Though mobile payment is already big in Japan and Europe, the US has seen more of a chicken-and-egg discussion surrounding who will lean into the technology first. Retailers did not want to install scanners with near-field communication (NFC) that’s necessary to read mobile phone signals because the users were not there. Cell providers did not want to develop a NFC product that had no practical application.
But change is coming.
A recent move by Verizon, AT&T and T-Mobile leads us to believe progress is being made. Three of the four biggest US carriers have begun building a mobile payment network called Isis, where people can use smartphones to pay for items directly at a retailer. Two financial institutions, Discover Financial Services and a unit of Barclays, jumped on board. Isis is wisely leaving the door open for other carriers and financial institutions to join the team.
Blackberry and Android phones are expected start producing handsets with NFC chips this year. Rumors are that the next generation iPhone will join the party, only in true Apple fashion, they’ll bring their own proprietary NFC-like platform.
This is game-changing innovation, and if you are not thinking how this affects your business now, the learning curve later could be costly.
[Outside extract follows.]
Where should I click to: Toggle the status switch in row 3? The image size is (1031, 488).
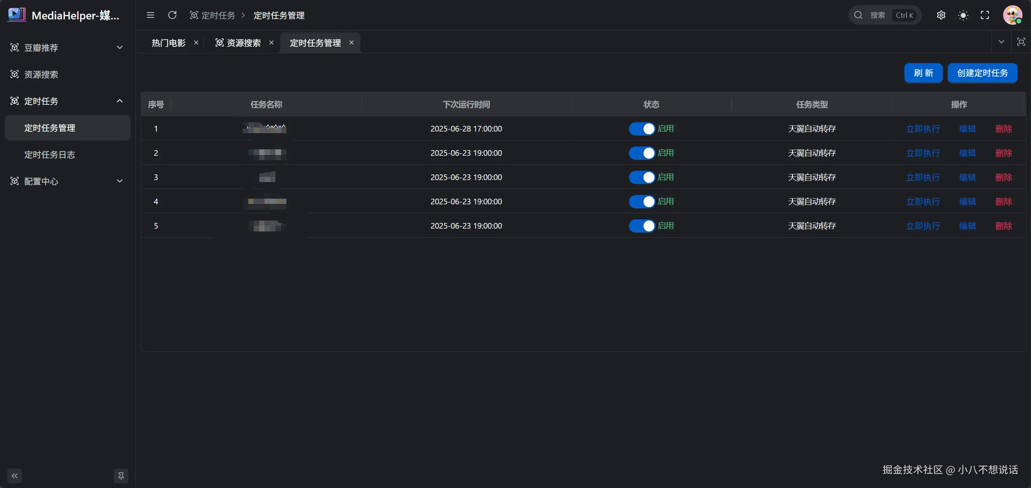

Here’s how we are thinking about this technology in three ways: how retailers can leverage NFR, the effects on financial institutions, and how customers will or will not embrace the technology.
Retailers will have to make the investment in NFC technology, but it could increase the speed of transactions. That means it could eventually bring their labor costs down -- faster transactions means moving customers through a line faster, and you might not need as many clerks at checkout. There are huge loyalty implications where collecting mobile info can allow geo-targeted marketing that places the right offer in front of the consumer at the right place and at the right time.
Financial institutions that rely on transactional fees collected through credit cards and debit cards will need to rethink their point-of-sale payment strategies or jump onboard the Isis train. The loyalty and marketing opportunities for retail can also translate to banks and credit unions, which can start to better segment offers through the technology.
How will consumers react to converting to a digital wallet? An unofficial survey of smartphone users showed results are mixed. There are the early adopters who are ready to jump in, but a healthy group of others approach this with caution. Even mobile banking apps have been less than reliable when it comes to performance and security. And for those who drop their phones frequently or misplace them, reliability and security are big concerns. Will this be designed with the user in mind?
Isis is expected to start rolling out their proposed system over the next year, and the result can bring a whole new meaning to “what’s in YOUR wallet?”